Not to in-fight but Barry B. Palindromer, what things do you find are not extensible in Windows that are extensible on UNIX? I don't have any problems, except I find running a command shell under Emacs in Windows much less satisfying than under a system where the native shell is a proper one like bash. (Cygwin bash never seemed to help much with that.)
"

I don't remember. I think I was trying to get email to work and couldn't figure it out. Everything on the emacs end was fine, I couldn't figure out how to make the external program check the pop3 mailbox. I guess I'm bad at reading documentation or something. Other stuff like that.
posted by Barry B. Palindromer at 12:36 PM on July 9, 2010


I have a couple specific complaints about emacs for extended text editing, mainly because other solutions are simply much more obvious to me.

Emacs either wraps to the buffer (by visually displaying a backslash at the right edge), or uses various modes to wrap text that inserts newlines at a predefined column. If you don't want newlines inside paragraphs, you have to put up with backslashes in the middle of wrapped words, or put start/end hooks into emacs to add/strip newlines from inside paragraphs. To me, this is overkill when virtually all other text editors are capable of displaying text nicely wrapped without actually modifying the content.

Of course, having not used emacs for extended prose, I'm likely missing some superior solution that exists, so I'm totally prepared to concede this point. But in my experience, I found it clunky, and it tended to surface one of my ongoing complaints about emacs: the most common solution to any mildly complex problem is to dig into elisp and start writing code to address something that other software has built in as a feature. Total extensibility is as much a burden as a blessing, IMHO, and emacs is guilty of its own sort of user lock-in.
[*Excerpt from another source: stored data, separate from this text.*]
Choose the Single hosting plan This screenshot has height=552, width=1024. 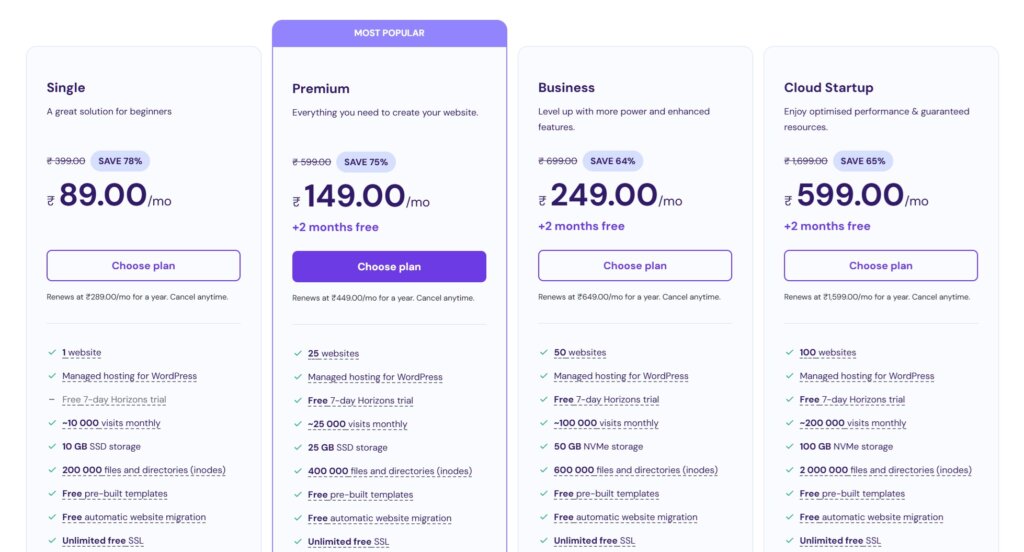pyautogui.click(x=143, y=265)
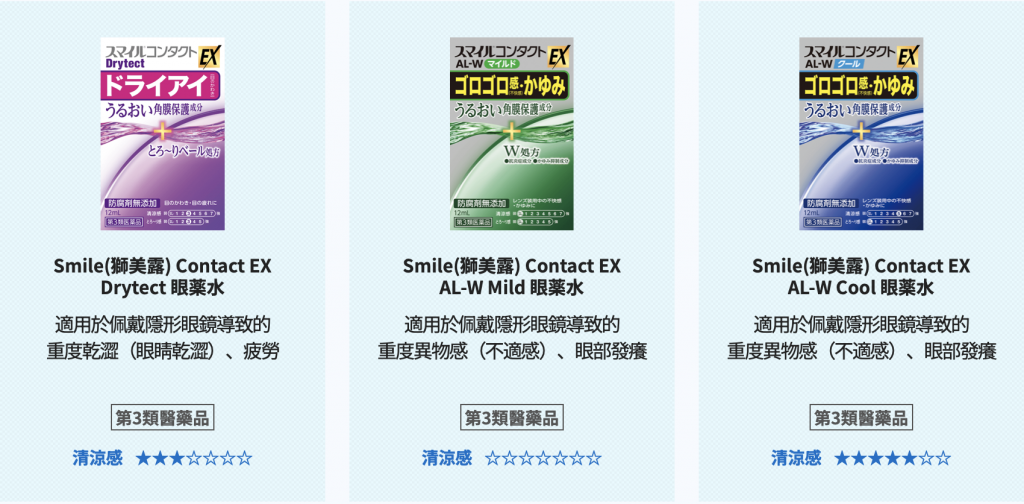Click the Drytect three-star cooling rating
The image size is (1024, 504).
(x=194, y=458)
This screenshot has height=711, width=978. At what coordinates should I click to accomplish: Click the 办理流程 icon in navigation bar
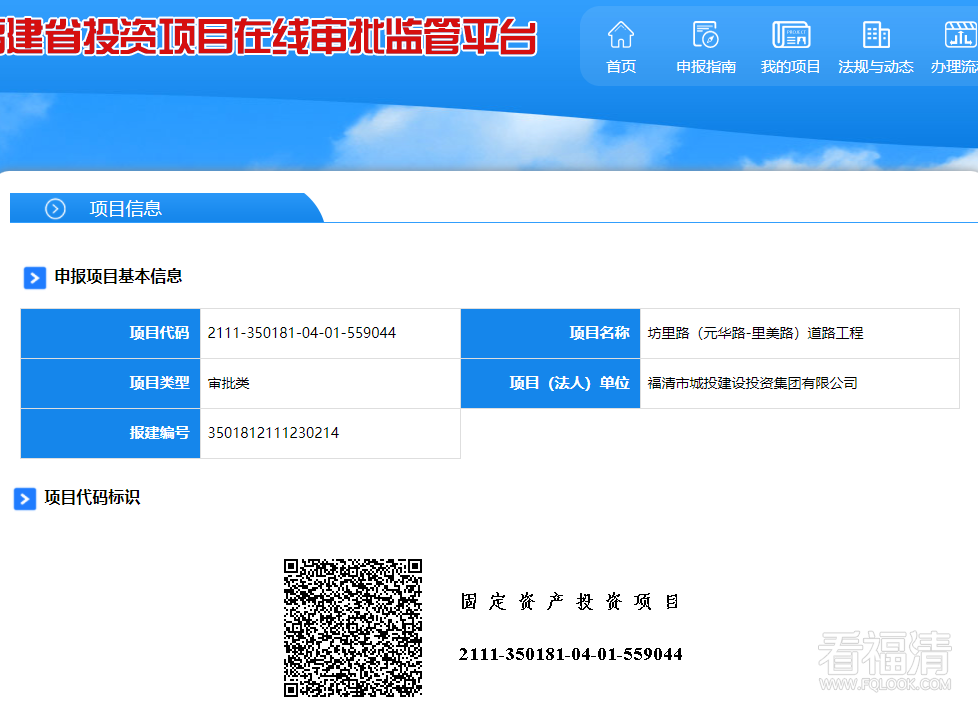[x=959, y=35]

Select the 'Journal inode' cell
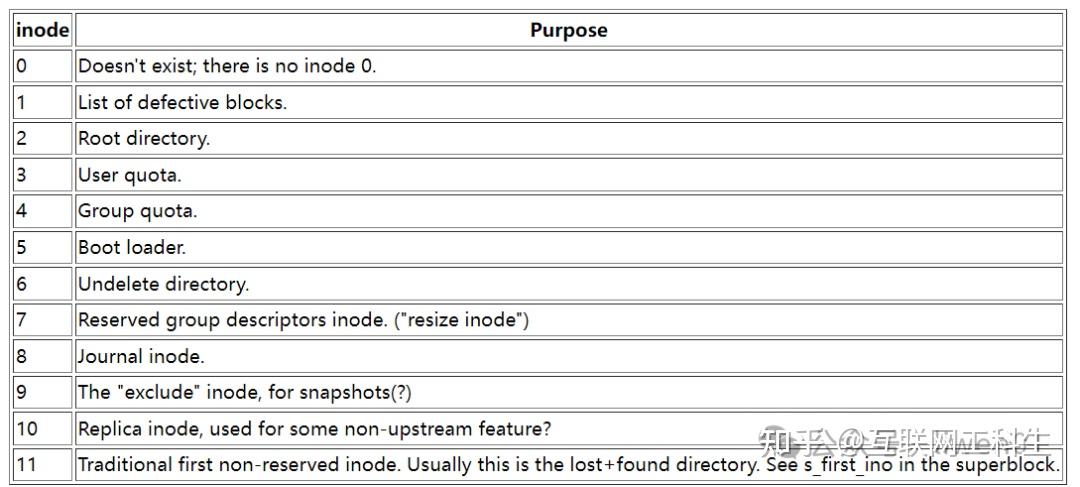[x=568, y=356]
Again, I say this as someone who regularly uses it for coding in linux environments, and has over fifteen years. I'm not a hater.
posted by fatbird at 1:48 PM on July 9, 2010


The superior solution whose existence you anticipated is visual-line-mode, a standard package in Emacs 23, but not on by default. My .emacs includes the line at the bottom of that page --

(add-hook 'text-mode-hook 'turn-on-visual-line-mode)
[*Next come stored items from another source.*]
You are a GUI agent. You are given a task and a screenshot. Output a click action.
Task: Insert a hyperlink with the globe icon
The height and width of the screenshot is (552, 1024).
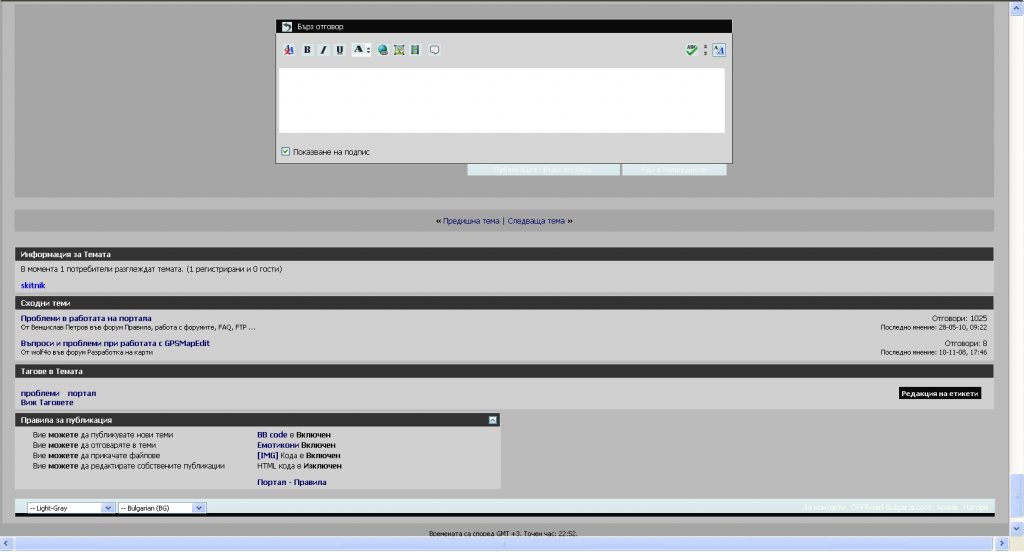coord(383,50)
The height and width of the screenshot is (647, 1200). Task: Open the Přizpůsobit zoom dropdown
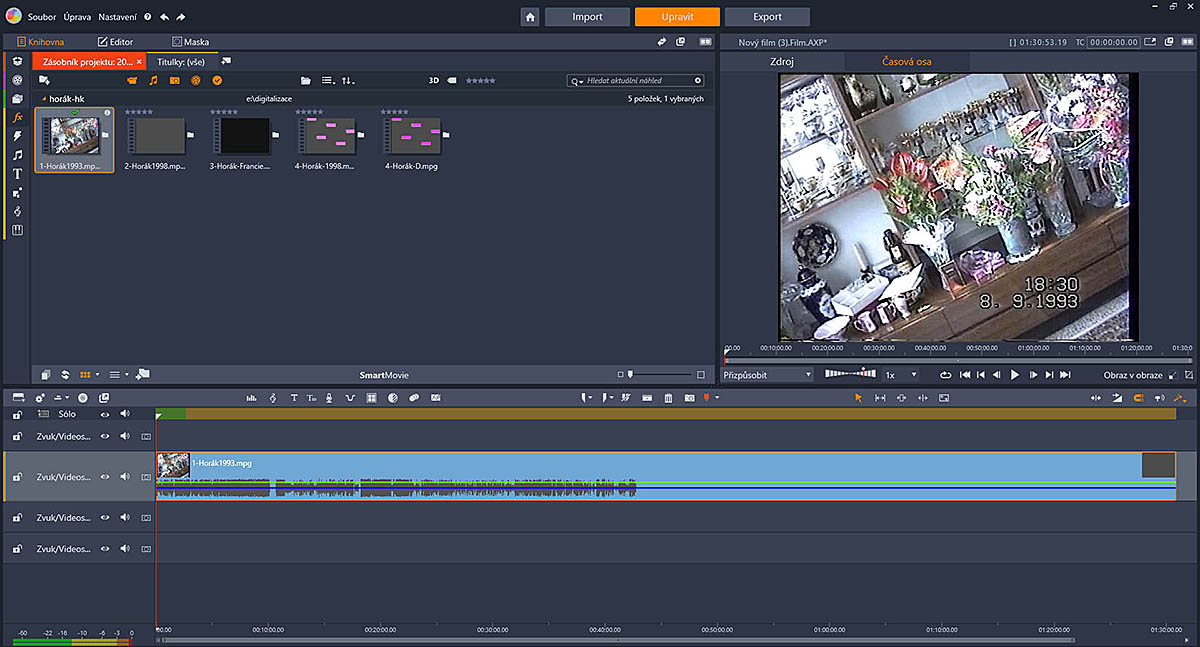point(768,375)
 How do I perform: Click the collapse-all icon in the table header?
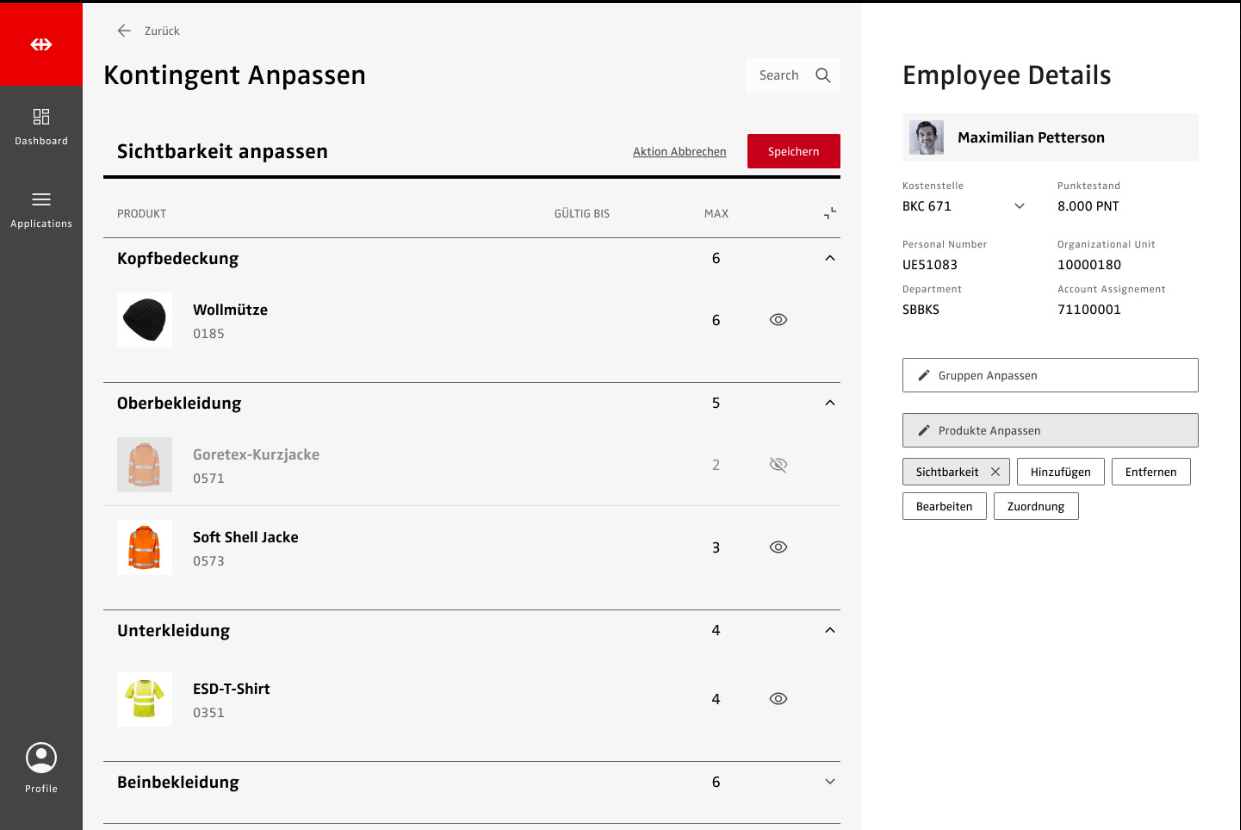(x=829, y=213)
But, yeah, if you don't know to turn that on (or long-lines before it), the default behavior isn't so hot for prose, and there's not a very obvious way of figuring out that it's the right solution.
posted by Zed at 3:08 PM on July 9, 2010 [1 favorite]


Response by poster: AWESOME guys. Thank you, Zed especially.

Although ErgoEmacs seemed like the right choice at first, (which was super easy to install) trying to figure out the regular commands and then the Ergo commands was making my brain hurt and preventing me from actually learning anything. But just messing around the last few days in the modern vanilla Emacs it seems Ergo will be mostly unnecessary for me. That Vanilla Windows emacs keeps most of the "arrows", "end", "home", "page up", page down", etc functionality I'm used to and most of the Emcas chords make enough sense. But remapping the .init is not that difficult for the few that don't (Undo being primary for me).

Note, there is a hidden registry update .reg in that windows install. You need to run it before Emacs works properly, that was was causing some difficulty before I found it.

Otherwise, Org mode and Emacs are more amazing than I thought! very powerful, and I feel I have a basic grasp already. This is going to work great. Thanks again.
posted by DetonatedManiac at 5:17 PM on July 12, 2010


You're welcome. MeMail if you run into any stumbling blocks.
posted by Zed at 10:31 PM on July 12, 2010


I just came across another Emacs package trying to ameliorate some of the sub-optimal defaults -- Emacs starter kit. A bunch of it is particular to behavior with major modes for editing code in various languages, but a bunch of it is about global keybindings and behaviors. I'm going to be checking this one out myself.